Способы: Эффект антитела mAbH6 против MASP-2 человека тестировали на АДФ-индуцированной агрегации тромбоцитов следующим образом. Добавляли mAbH6 против MASP-2 человека в концентрации 1 мкг/мл или 0,1 мкг/мл в 40 мкл раствора в 360 мкл свежеприготовленной богатой тромбоцитами плазме человека. В качестве отрицательного контроля использовали изотипическое контрольное антитело. После добавления антител в плазму индуцировали активацию тромбоцитов добавлением АДФ в конечной концентрации 2 мкМ. Начинали анализ, перемешивая растворы с использованием небольшого магнита в кювете емкостью 1 мл. Агрегацию тромбоцитов измеряли с помощью двухканального оптического агрегометра для тромбоцитов Chrono-log модели 700, оптического агрегометра Lumi для цельной крови.

Результаты:

Процент агрегации в растворах измеряли в течение пяти минут. Результаты представлены в таблице 22 ниже.

Как показано выше в таблице 22, не наблюдали значимых различий между агрегацией ADP-индуцированных тромбоцитов, обработанных контрольным антителом или антителом против MASP-2 mAbH6. Эти результаты свидетельствуют о том, что антитело против MASP-2 человек (mAbH6) не имеет эффекта в отношении функционирования тромбоцитов. Таким образом, результаты, описываемые в примере 34, свидетельствующие о том, что ингибирование MASP-2 ингибиторным антителом против MASP-2 человека (mAbH6) повышало время венозной окклюзии в модели тромбоза при индуцированном FITC-декстраном/светом повреждении эндотелиальных клеток, не являлись следствием эффекта mAbH6 в отношении функционирования тромбоцитов.
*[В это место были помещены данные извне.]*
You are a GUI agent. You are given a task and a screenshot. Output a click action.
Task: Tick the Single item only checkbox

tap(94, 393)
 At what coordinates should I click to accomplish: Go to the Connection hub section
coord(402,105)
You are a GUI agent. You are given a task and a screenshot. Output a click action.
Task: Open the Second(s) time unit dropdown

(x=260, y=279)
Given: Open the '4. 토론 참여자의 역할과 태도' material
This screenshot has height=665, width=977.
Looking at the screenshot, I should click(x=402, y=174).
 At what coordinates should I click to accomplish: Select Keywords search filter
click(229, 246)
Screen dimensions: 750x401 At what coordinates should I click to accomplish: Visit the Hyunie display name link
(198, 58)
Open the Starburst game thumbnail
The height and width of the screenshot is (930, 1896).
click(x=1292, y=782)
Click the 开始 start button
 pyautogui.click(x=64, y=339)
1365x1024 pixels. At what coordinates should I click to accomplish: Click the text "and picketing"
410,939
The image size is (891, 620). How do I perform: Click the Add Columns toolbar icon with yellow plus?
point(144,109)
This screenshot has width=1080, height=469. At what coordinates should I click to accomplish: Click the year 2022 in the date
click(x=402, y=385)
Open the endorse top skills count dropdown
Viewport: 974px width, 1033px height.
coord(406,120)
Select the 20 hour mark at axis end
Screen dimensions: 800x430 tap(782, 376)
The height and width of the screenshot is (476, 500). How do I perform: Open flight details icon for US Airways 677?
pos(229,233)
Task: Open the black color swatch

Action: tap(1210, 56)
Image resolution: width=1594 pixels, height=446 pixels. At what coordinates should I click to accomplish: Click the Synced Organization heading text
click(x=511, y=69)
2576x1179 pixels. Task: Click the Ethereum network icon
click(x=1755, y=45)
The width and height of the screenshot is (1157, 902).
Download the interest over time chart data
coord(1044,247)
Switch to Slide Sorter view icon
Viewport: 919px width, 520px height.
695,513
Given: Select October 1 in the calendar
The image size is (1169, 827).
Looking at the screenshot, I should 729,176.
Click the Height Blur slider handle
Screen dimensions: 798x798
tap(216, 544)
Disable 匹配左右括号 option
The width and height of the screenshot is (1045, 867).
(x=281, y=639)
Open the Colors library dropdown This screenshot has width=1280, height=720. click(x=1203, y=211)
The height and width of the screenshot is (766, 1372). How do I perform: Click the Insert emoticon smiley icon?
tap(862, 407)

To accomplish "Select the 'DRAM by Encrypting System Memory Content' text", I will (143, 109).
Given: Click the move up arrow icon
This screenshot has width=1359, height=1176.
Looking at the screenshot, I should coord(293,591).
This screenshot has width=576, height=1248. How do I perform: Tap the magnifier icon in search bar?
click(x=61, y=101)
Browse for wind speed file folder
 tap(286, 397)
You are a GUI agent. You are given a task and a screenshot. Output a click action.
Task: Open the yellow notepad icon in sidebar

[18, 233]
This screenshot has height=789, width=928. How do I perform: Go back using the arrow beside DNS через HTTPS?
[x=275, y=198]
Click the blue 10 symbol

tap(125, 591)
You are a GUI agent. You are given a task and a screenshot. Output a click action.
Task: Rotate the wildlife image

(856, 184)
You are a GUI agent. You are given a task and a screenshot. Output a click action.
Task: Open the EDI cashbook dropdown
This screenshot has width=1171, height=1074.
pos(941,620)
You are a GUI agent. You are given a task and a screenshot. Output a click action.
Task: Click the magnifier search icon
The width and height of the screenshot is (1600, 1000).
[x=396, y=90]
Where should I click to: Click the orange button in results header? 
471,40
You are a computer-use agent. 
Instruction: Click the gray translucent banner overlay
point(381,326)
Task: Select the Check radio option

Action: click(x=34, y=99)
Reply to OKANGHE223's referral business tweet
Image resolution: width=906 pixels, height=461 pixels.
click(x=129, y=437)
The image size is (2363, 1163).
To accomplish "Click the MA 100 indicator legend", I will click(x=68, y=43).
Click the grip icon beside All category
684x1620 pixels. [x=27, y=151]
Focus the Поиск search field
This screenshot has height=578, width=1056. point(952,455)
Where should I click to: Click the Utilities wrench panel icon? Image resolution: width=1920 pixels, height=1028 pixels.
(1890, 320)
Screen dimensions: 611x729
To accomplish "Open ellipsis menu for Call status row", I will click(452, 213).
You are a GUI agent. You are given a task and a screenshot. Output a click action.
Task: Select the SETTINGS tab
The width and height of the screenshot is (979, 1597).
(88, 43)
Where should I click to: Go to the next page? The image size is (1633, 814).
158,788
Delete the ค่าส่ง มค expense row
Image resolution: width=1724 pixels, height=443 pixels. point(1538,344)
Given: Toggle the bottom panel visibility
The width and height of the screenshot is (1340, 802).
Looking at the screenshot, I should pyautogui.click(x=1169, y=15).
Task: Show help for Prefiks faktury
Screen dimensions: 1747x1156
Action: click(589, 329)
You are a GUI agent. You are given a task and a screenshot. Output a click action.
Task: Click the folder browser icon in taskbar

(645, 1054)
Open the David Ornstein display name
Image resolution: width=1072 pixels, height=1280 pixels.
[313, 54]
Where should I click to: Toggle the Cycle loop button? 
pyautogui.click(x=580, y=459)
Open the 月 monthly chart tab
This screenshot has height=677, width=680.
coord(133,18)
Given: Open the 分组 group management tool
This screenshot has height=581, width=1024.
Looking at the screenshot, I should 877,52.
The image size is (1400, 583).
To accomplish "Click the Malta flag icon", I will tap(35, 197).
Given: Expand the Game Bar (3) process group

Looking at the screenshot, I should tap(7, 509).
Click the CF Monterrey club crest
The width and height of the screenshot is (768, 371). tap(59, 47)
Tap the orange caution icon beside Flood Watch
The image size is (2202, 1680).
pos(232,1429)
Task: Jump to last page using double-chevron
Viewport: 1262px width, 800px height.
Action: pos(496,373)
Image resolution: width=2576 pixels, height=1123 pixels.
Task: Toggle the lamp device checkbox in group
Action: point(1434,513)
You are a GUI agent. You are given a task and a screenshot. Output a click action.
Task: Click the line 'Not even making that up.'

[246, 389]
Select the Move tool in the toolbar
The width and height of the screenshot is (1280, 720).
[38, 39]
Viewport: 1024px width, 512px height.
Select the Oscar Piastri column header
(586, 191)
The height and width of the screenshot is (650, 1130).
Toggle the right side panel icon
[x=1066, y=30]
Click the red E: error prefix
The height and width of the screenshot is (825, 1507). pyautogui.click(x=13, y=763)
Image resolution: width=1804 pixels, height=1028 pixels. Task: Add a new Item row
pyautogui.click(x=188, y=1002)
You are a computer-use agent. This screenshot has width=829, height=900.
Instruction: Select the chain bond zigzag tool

Таким образом, ингибирование MASP-2 предотвращает тромбоз, не влияя напрямую на функционирование тромбоцитов, позволяя выявить терапевтический механизм, отличающийся от существующих антитромботических средств.

Хотя проиллюстрирован и описан предпочтительный вариант осуществления изобретения, следует понимать, что можно осуществлять различные изменения без отклонения от сущности и объема изобретения.